The first film Eastwood has acted in without directing since In The Line Of Fire in 1993, Trouble With The Curve is the directorial debut of Robert Lorenz, who worked for Eastwood first as an assistant director, then as producer for the last decade. The film is, unsurprisingly, Eastwood-like in many respects, but also a more relaxed, modest effort than Eastwood has allowed himself as a director in a while. Here, Eastwood plays a scout for the Atlanta Braves—an aging scout, specifically—with a reputation built on spotting talent early and bringing it up through the ranks. With no use for newfangled computers—the film can’t even bring itself to use the word “sabermetrics”—he relies on word of mouth, small-town newspapers, and, most of all, his eyes, ears, and gut. Trouble is, his gut remains effective, but his ears need a little help from a hearing aid, and his eyes are in worse shape than he’s letting anyone know.
That’s particularly problematic since young, computer-using whippersnapper Matthew Lillard would like to squeeze Eastwood out, no matter how much support Eastwood has from his old front-office pal John Goodman. And it strains Eastwood’s already-difficult relationship with daughter Amy Adams, a hard-working lawyer who’s gotten this close to a partnership. But even though it isn’t in her career’s best interest, Adams takes Goodman’s advice and follows her dad down to North Carolina, where he’s been dispatched to keep an eye on a brash slugger. He isn’t the only one there for that reason, either. Joining them is Justin Timberlake, a pitcher-turned-scout whom Eastwood shepherded up to the big leagues, only to watch him get burned out when the Braves traded him away.
The film takes great, low-key pleasure in immersing itself in the lower tiers of the baseball business, showing scouts spending long days by the sandlot and long nights swapping stories and jibes at the bar. Moneyball it isn’t, and the film likes that world so much that it arrives at a high-stakes final act almost with a sigh of obligation. Curve is, refreshingly, the rare sports movie that eschews a finale tied to a big game, though the climax is still unabashedly corny. And the unglamorous details of scouting life, with its diner food and by-the-week motor-lodge accommodations, only distracts from the poky pacing and dialogue that spells out, and repeats, the film’s central themes up to a point.
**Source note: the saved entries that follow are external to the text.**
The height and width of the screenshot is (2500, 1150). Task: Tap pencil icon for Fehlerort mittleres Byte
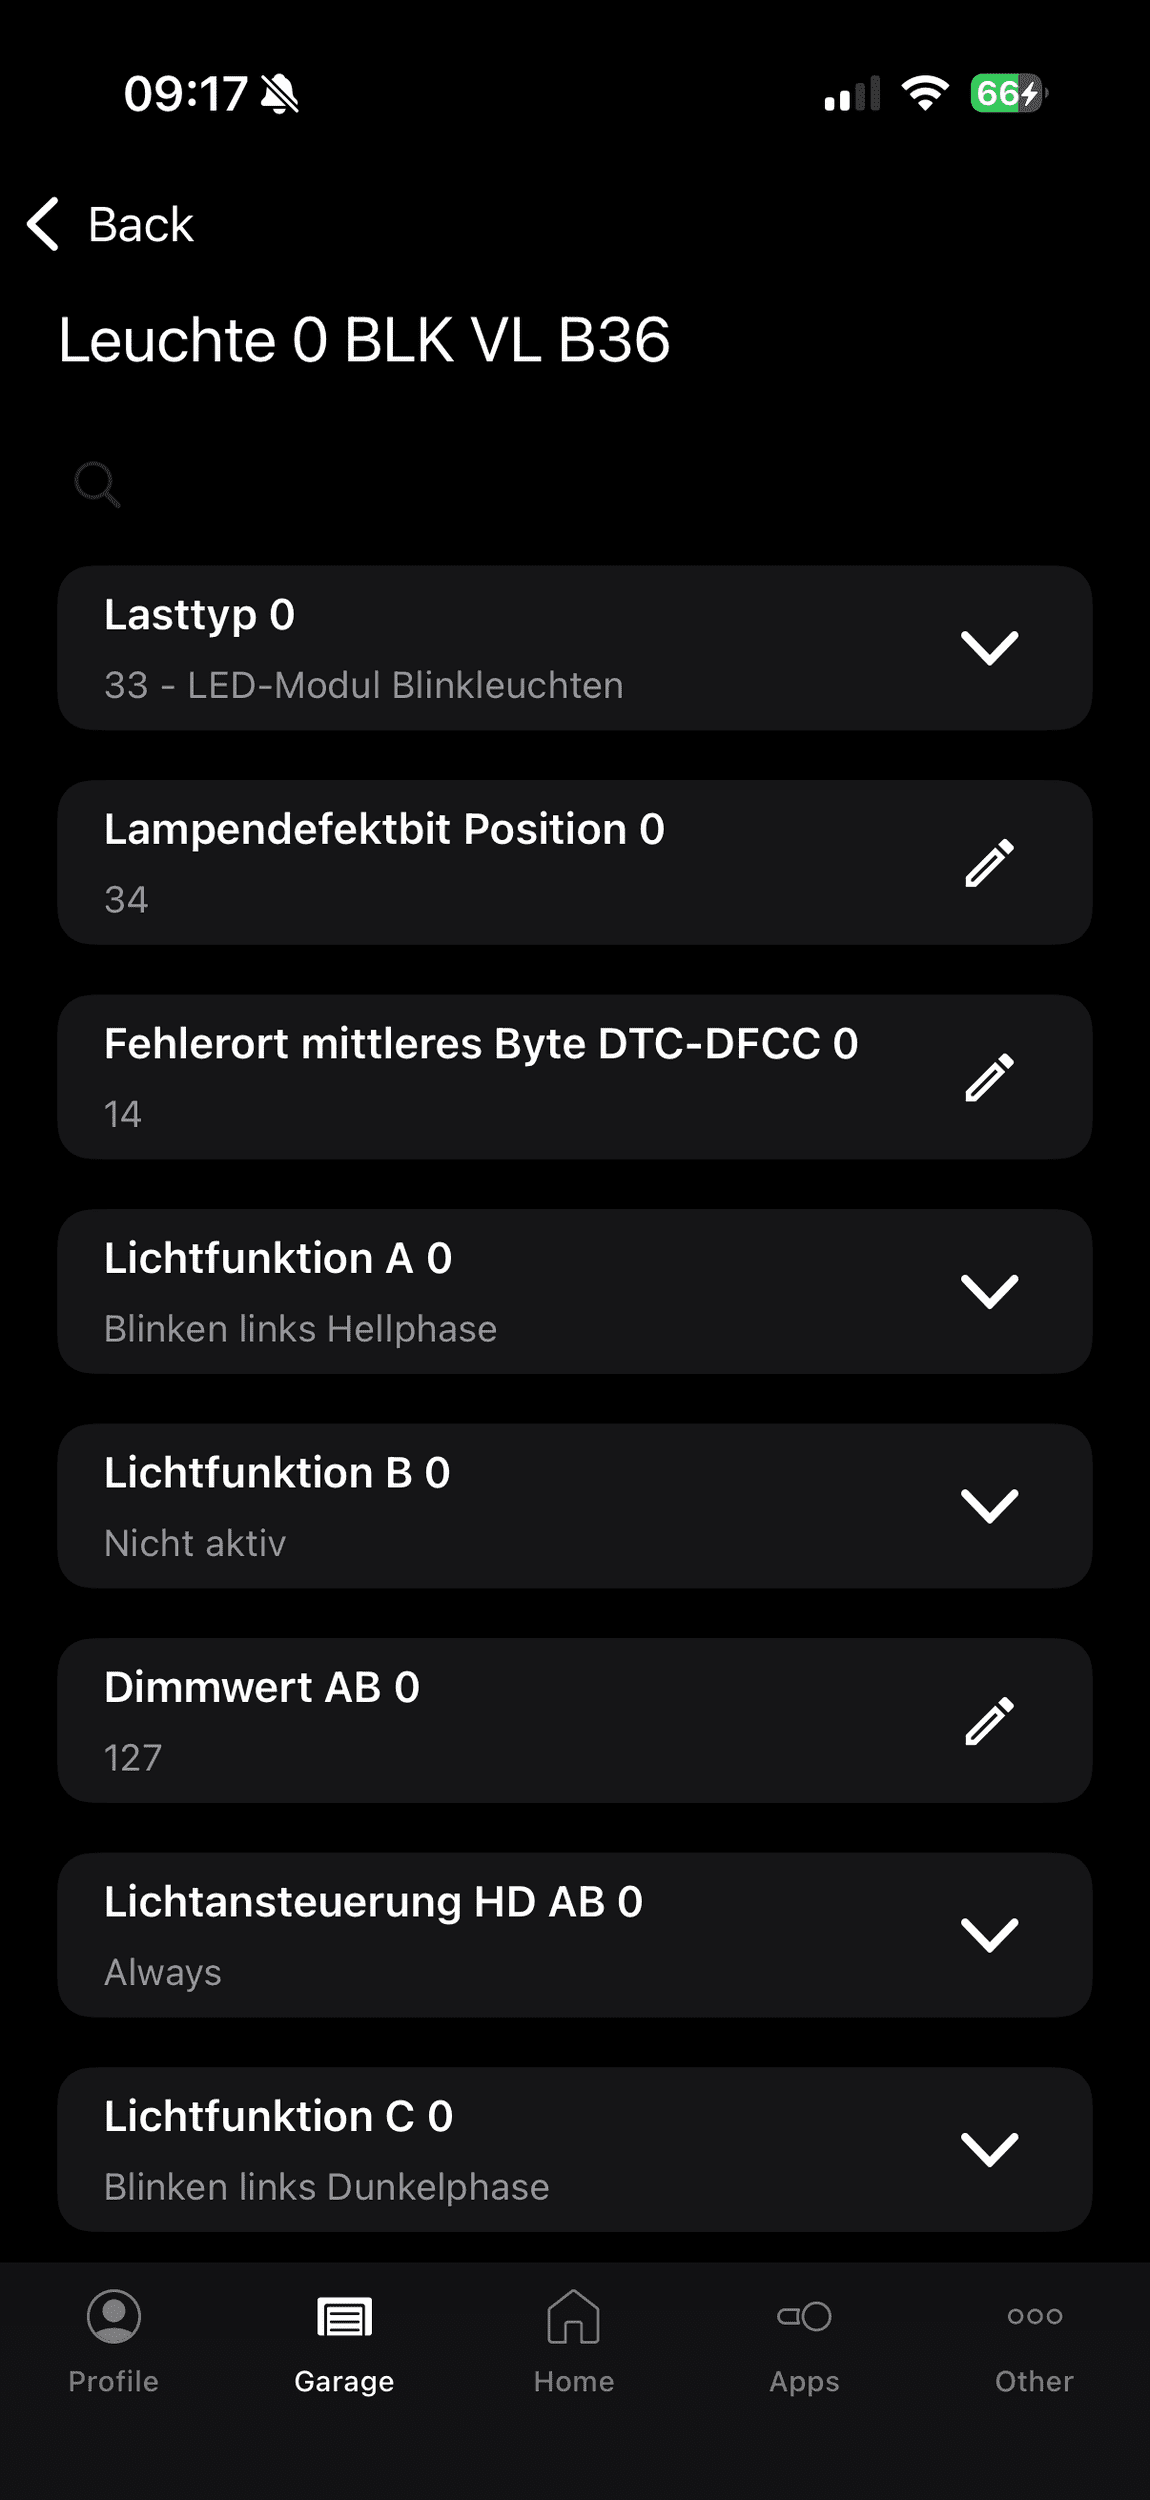(x=989, y=1077)
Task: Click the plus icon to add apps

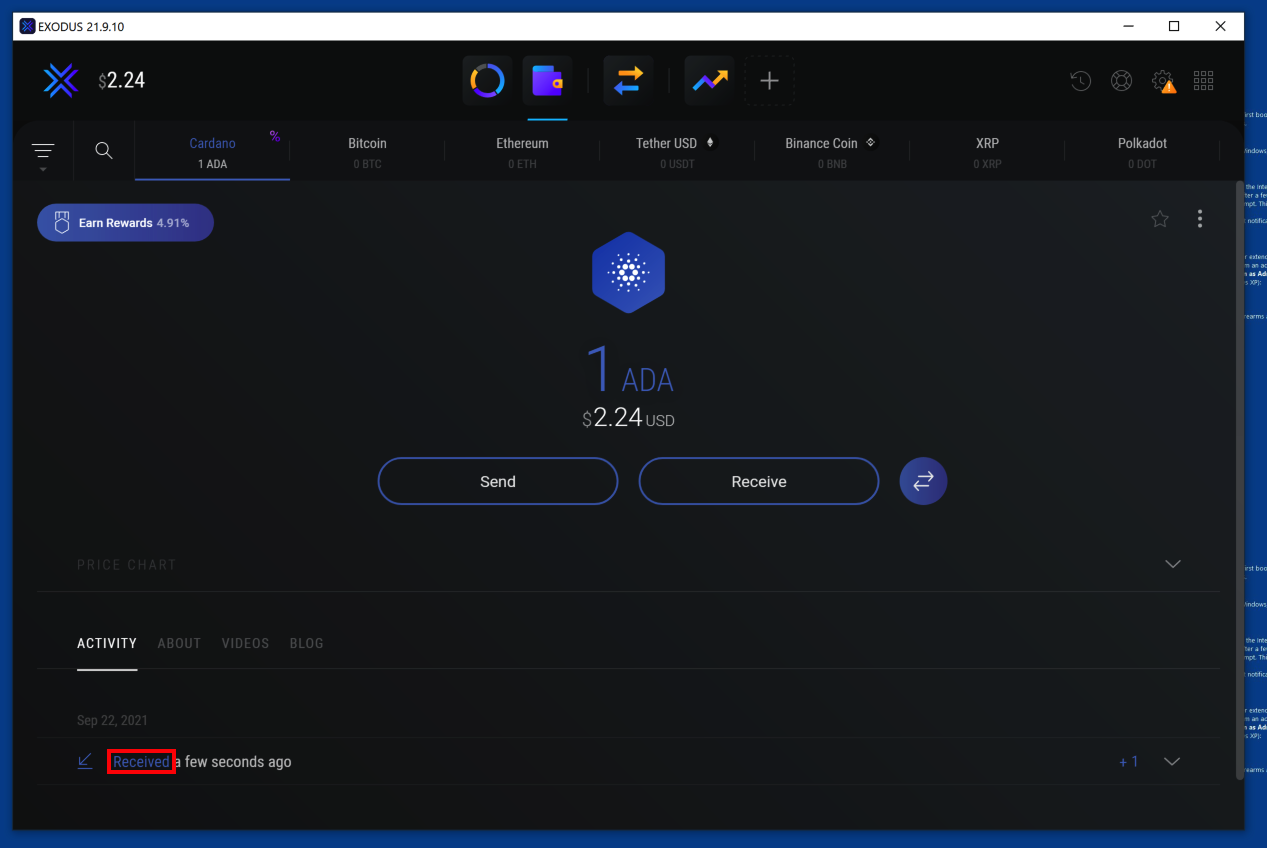Action: pos(769,81)
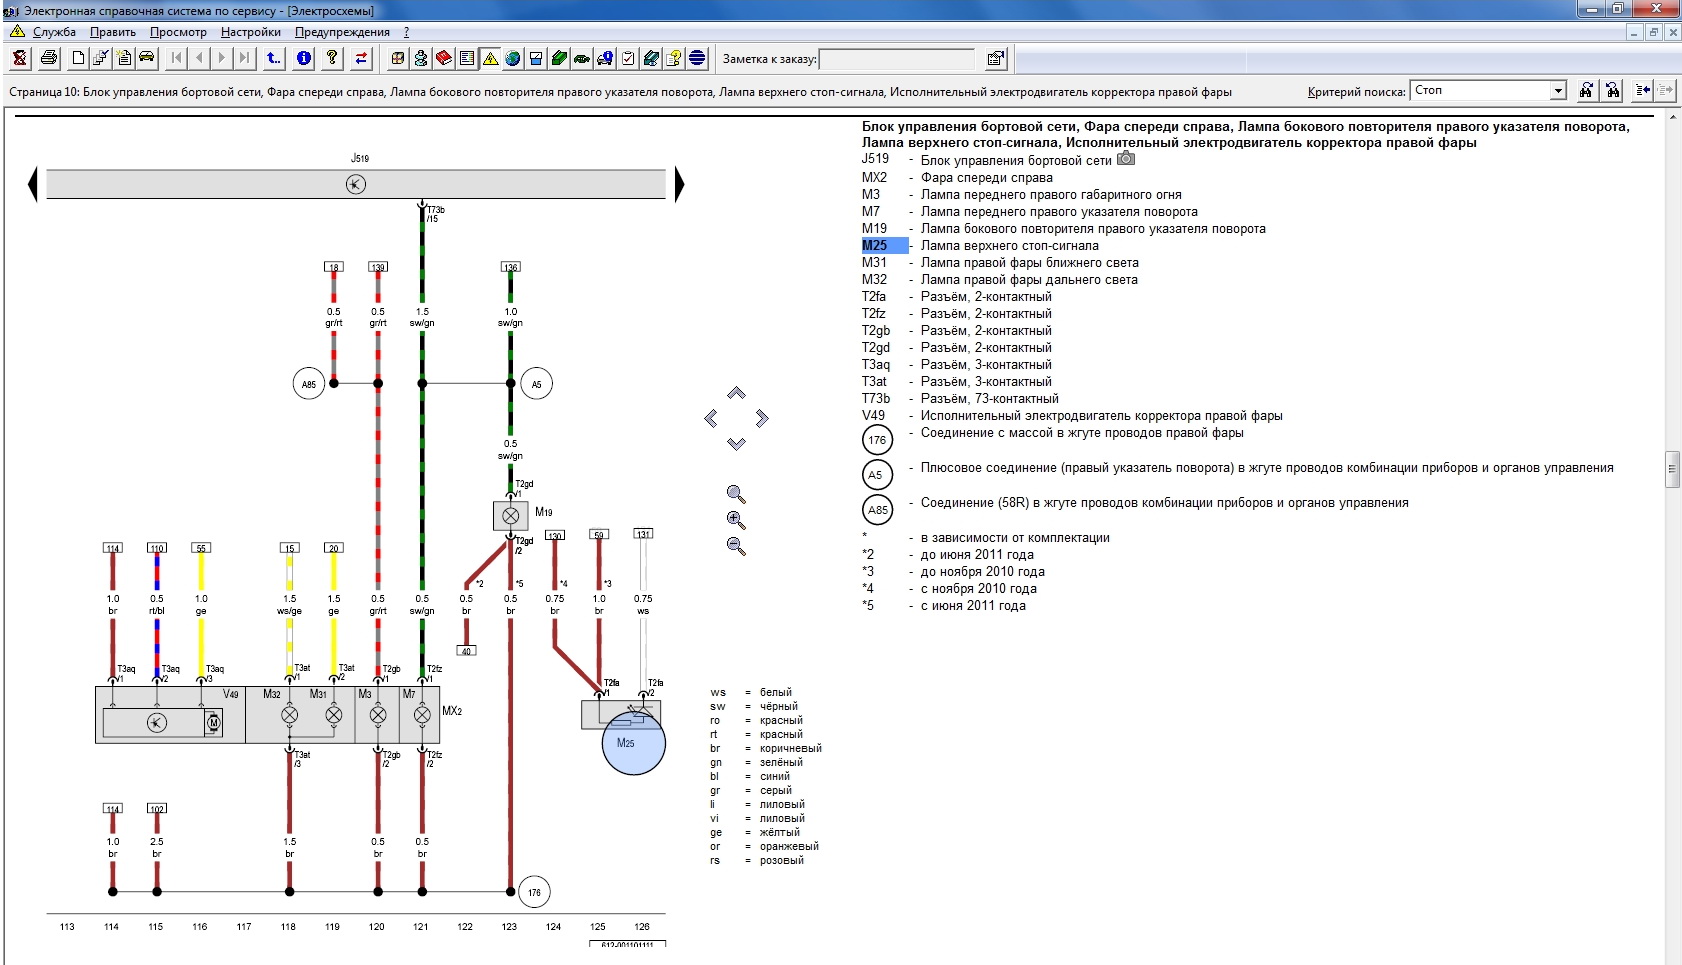Viewport: 1682px width, 965px height.
Task: Open the 'Настройки' menu
Action: click(x=250, y=32)
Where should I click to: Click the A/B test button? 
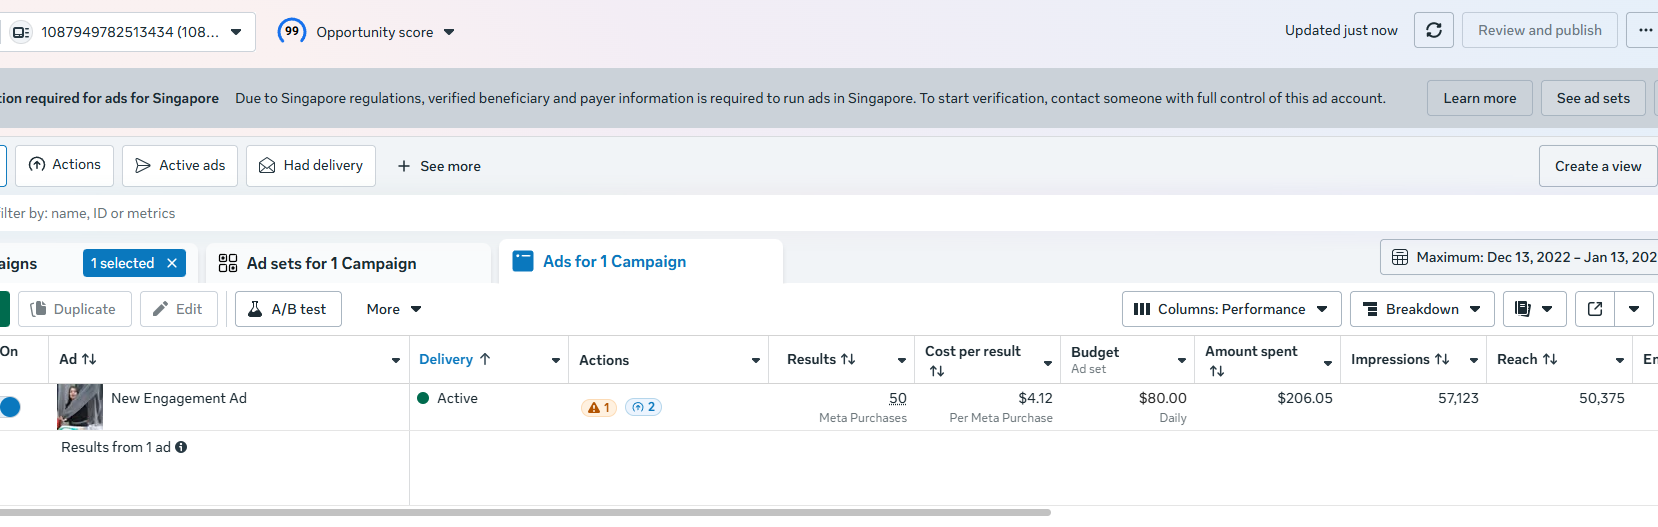pos(288,309)
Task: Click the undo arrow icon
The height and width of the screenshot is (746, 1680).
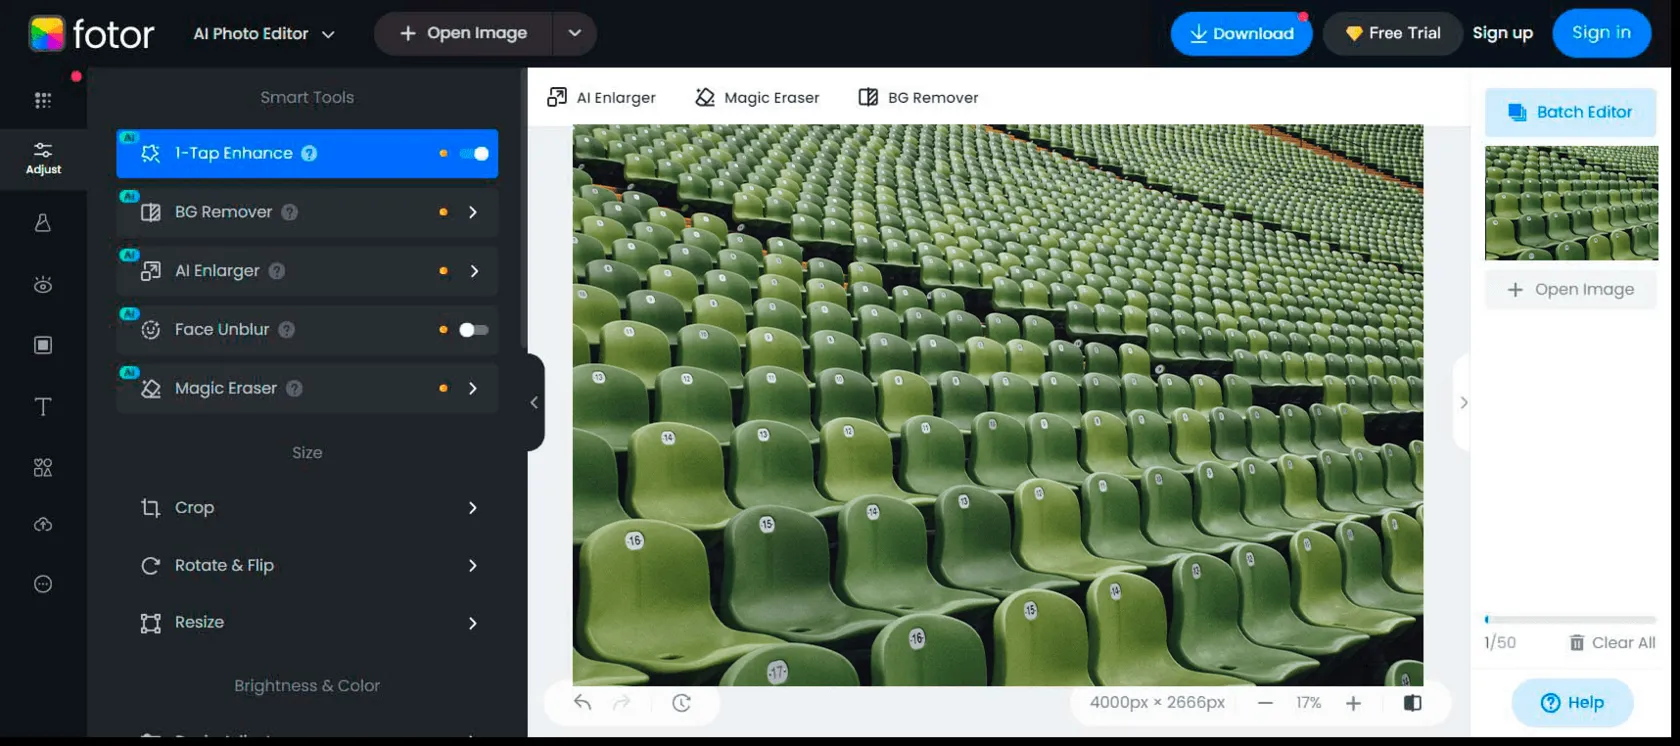Action: (x=582, y=703)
Those themes are a little more complex than what gets said in the dialogue, though. Trouble With The Curve often plays like a kids-these-days affirmation of its protagonist’s old-fashioned ways, but as much as Eastwood seems to enjoy playing cranky old coots, they’re cranky old coots who realize their time is passing, and that that isn’t always a bad thing. Just as the curmudgeon of Gran Torino came to see that his Detroit belonged to a new generation—and to people of a different background than his own—here, Eastwood’s character begins to see Adams in a different light as he takes stock of his past mistakes and takes pride in the accomplished, independent woman she’s become. (The progressive streak of the material Eastwood chooses as an actor-director is periodically at odds with his recent grumpy-old-man, chair-abusing appearance at the Republican National Convention.) Adams and Eastwood find real drama in material that, like its star, is creaky but sturdy, turning it into a study of lost opportunities and parental regret. There’s a vulnerable, bitter person beneath the feisty front Adams shows the world, and hidden depths of thoughtfulness beneath Eastwood’s crustiness, conveyed with little more than grunts and a furrowed brow. That’s the sort of dramatic shorthand available only to stars with decades of experience to back it up. In Trouble With The Curve, Eastwood plays a reminder of an older way of doing things, a professional whose likes the world won’t see again once he’s gone. The role isn’t much of a stretch.